Nunca foi tão importante promover o compromisso ético e moral na comunidade criativa para que, cada vez que se diga que “o designer é um manipulador”, não haja dúvidas que o faz ao serviço de um mundo mais altruísta, empático e compassivo.

Sara Caldas é uma Product Designer portuguesa, a viver em Barcelona. Na sua formação entrou em contacto com diversas áreas da comunicação visual, tais como o branding, design digital e design editorial. Sara iniciou a sua carreira como UI Designer numa consultora tecnológica multinacional, desenhando plataformas digitais para clientes nos setores da banca, seguros e administração pública. Evoluiu a sua carreira na área de produto em várias startups, sendo atualmente Product Designer na Coverflex. Publicou dois livros sobre teoria do design: “Design, Create, Thrill” (HoakiBooks, 2019) e “PalettePerfect” (HoakiBooks, 2021).

O Observador associa-se à comunidade Portuguese Women in Tech para dar voz às mulheres que compõem o ecossistema tecnológico português. O artigo representa a opinião pessoal do autor enquadrada nos valores da comunidade.
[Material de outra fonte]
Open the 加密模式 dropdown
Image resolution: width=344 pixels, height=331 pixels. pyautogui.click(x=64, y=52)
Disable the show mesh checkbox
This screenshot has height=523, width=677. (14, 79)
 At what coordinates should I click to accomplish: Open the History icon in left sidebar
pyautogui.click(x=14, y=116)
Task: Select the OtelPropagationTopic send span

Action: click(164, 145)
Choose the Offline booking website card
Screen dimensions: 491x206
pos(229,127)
1 Porto Editora – manipulador no Dicionário infopédia da Língua Portuguesa [em linha]. Porto: Porto Editora. [consult. 2023-01-14 16:21:14]. Disponível em https://www.infopedia.pt/dicionarios/lingua-portuguesa/manipulador
2 Norman, Donald A. (2004). Emotional Design: Why We Love (or Hate) Everyday Things. New York: Basic Books.
3 Barco, Beatriz (2014). El Cerebro Narrativo. Em “El Cerebro Narrativo” (pp. 1–18). Barcelona: Elisava.